**PROBLEM REQUIREMENTS**
Reproduce every line of the records below verbatim, keeping each character and line break unchanged.

**ROWS**
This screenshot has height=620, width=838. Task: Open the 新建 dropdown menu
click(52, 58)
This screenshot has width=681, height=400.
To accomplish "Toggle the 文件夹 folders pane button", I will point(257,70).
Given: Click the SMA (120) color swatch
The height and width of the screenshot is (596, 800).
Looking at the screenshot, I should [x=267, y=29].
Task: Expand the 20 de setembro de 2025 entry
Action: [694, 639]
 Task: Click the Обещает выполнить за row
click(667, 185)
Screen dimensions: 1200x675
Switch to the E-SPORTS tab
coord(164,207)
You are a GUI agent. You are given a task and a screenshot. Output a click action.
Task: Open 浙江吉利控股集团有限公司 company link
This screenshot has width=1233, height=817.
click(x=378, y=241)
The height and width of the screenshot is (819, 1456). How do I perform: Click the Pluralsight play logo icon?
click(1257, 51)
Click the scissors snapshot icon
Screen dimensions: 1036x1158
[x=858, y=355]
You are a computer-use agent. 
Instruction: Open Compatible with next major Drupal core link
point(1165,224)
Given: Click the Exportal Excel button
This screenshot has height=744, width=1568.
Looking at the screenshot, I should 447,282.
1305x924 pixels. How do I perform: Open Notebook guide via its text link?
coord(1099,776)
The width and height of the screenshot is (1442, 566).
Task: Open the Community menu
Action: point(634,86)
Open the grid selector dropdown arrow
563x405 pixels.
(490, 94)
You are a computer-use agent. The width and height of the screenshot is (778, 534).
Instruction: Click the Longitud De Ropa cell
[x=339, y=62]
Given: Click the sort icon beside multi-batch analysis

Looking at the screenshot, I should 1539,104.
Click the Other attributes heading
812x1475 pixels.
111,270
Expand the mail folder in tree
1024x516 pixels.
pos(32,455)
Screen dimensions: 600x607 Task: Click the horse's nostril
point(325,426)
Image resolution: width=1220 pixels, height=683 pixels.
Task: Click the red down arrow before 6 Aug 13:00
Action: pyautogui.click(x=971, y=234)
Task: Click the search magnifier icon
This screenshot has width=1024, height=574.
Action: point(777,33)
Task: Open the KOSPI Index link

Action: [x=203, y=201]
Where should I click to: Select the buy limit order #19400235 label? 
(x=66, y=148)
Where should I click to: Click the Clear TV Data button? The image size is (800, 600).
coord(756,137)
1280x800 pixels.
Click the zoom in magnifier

**THE RESPONSE**
This screenshot has height=620, width=838. Task: Open the 新建 dropdown menu
click(52, 58)
This screenshot has width=681, height=400.
To accomplish "Toggle the 文件夹 folders pane button", I will point(257,70).
Given: Click the SMA (120) color swatch
The height and width of the screenshot is (596, 800).
Looking at the screenshot, I should [x=267, y=29].
Task: Expand the 20 de setembro de 2025 entry
Action: [694, 639]
 Task: Click the Обещает выполнить за row
click(667, 185)
Screen dimensions: 1200x675
Switch to the E-SPORTS tab
coord(164,207)
You are a GUI agent. You are given a task and a screenshot. Output a click action.
Task: Open 浙江吉利控股集团有限公司 company link
This screenshot has width=1233, height=817.
click(x=378, y=241)
The height and width of the screenshot is (819, 1456). How do I perform: Click the Pluralsight play logo icon?
click(1257, 51)
Click the scissors snapshot icon
Screen dimensions: 1036x1158
[x=858, y=355]
You are a computer-use agent. 
Instruction: Open Compatible with next major Drupal core link
point(1165,224)
Given: Click the Exportal Excel button
This screenshot has height=744, width=1568.
Looking at the screenshot, I should 447,282.
1305x924 pixels. How do I perform: Open Notebook guide via its text link?
coord(1099,776)
The width and height of the screenshot is (1442, 566).
Task: Open the Community menu
Action: point(634,86)
Open the grid selector dropdown arrow
563x405 pixels.
(490, 94)
You are a computer-use agent. The width and height of the screenshot is (778, 534).
Instruction: Click the Longitud De Ropa cell
[x=339, y=62]
Given: Click the sort icon beside multi-batch analysis

Looking at the screenshot, I should 1539,104.
Click the Other attributes heading
812x1475 pixels.
111,270
Expand the mail folder in tree
1024x516 pixels.
pos(32,455)
Screen dimensions: 600x607 Task: Click the horse's nostril
point(325,426)
Image resolution: width=1220 pixels, height=683 pixels.
Task: Click the red down arrow before 6 Aug 13:00
Action: pyautogui.click(x=971, y=234)
Task: Click the search magnifier icon
This screenshot has width=1024, height=574.
Action: point(777,33)
Task: Open the KOSPI Index link

Action: [x=203, y=201]
Where should I click to: Select the buy limit order #19400235 label? 
(x=66, y=148)
Where should I click to: Click the Clear TV Data button? The image size is (800, 600).
coord(756,137)
1280x800 pixels.
Click the zoom in magnifier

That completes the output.